Improve options for / consistency of handling Snowflake date/time types in DSS
DSS sets TIMESTAMP_TZ and TIMESTAMP_NTZ columns as strings in output datasets schemas. However, the DATE type is considered a date in an output dataset even though it doesn't have a time. TIMESTAMP_TZ columns do have both a time and a time zone but are set to a string type. The behavior seems to differ by recipe type (in version 11.1.2). SQL Script recipes result in DATE and TIMESTAMP_LTZ columns being set as dates and usable as dates elsewhere in DSS (e.g., in charts).

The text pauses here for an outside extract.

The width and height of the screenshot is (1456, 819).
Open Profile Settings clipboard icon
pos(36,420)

SQL Query recipes seem to set DATE and TIMESTAMP_LTZ as dates but they show with a meaning of Date Unparsed and can't be used as dates in Charts.
It would be great if DSS consistently worked as follows across all recipe types:
1. TIMESTAMP_TZ and TIMESTAMP_LTZ (point in time types) were both set as dates in output dataset schemas and were directly usable as dates elsewhere in DSS (e.g., in Charts).

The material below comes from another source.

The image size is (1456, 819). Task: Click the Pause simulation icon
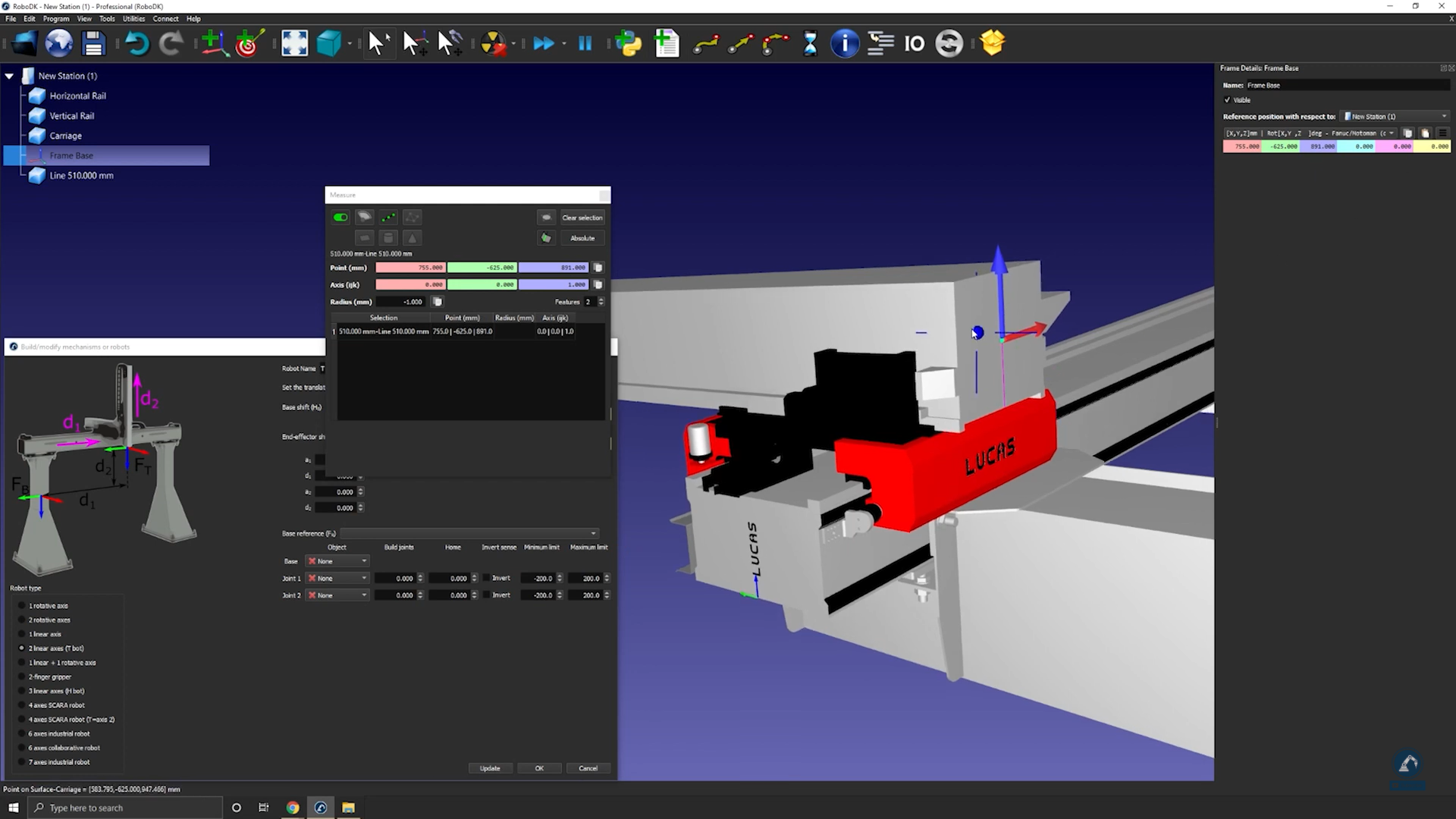pos(585,43)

2. The user had the option to specify that DATE and TIMESTAMP_NTZ columns (types with no time and/or time zone) be treated as dates in output dataset schemas and be directly usable as dates elsewhere in DSS.
Additionally, it would good if the output dataset schema types that were set by DSS didn't generate an error message when reviewing the output dataset schema. For example, DSS sets a Snowflake DATE column to date in the schema but then reports the following error when one clicks on the Dataset Schema tab: "Type mismatch for column 2 (AS_OF_DT) : 'TIMESTAMP' in dataset, 'DATE'(91:DATE) in table".
Marlan
Comments
-
Turribeach Dataiku DSS Core Designer, Neuron, Dataiku DSS Adv Designer, Registered, Neuron 2023 Posts: 2,161 Neuron
This is not unique to Snowflake but it affects all other sources which handle Date data types without time (Oracle, BigQuery, SQL Server, etc). The issue comes from the fact that theDateclass in Java is a representation of a specific instant in time, expressed in milliseconds. Therefore, this makes it impossible to ignore the time on a Date unless you use third party library. Personally I think Dataiku should support Date without time data types as these are extremely common both in data sources, data and Python.
-
Hi !
We feel your pain and are currently investigating adding a new data type in DSS to support "Dates without time" values (aka DATE type in Snowflake).
Will keep you posted,
Arnaud
-
Marlan Neuron 2020, Neuron, Registered, Dataiku Frontrunner Awards 2021 Finalist, Neuron 2021, Neuron 2022, Dataiku Frontrunner Awards 2021 Participant, Neuron 2023 Posts: 321 Neuron
Thanks @apichery
- that's great to hear. Date handling has been a real pain point for us since we moved to Snowflake (previously used Netezza and for whatever reason dates weren't much of a problem).@Turribeach
- thanks for your comment. I thought that dates had to be an instant in time too but currently the Snowflake DATE type is treated as a date (at least to some extent) while TIMESTAMP_TZ (which is an instant in time) is not. At least that's what I found in my testing.In any case, it'd be great if all date types (including DATE and TIMESTAMP_NTZ) could be considered dates by DSS.
Marlan
-
importthepandas Dataiku DSS Core Designer, Dataiku DSS & SQL, Dataiku DSS Core Concepts, Neuron, Dataiku DSS Adv Designer, Registered, Neuron 2023 Posts: 115 Neuron
DEFINITELY agree here as a snowflake customer. The only thing that works for us is TIMESTAMP_TZ. We have folks trying to inject strings into date data types to get them to work. We have essentially settled to write out all temporal data as dataiku dates with TIMESTAMP_TZ as snowflake data type. We need to be careful of session params, however, with this setting.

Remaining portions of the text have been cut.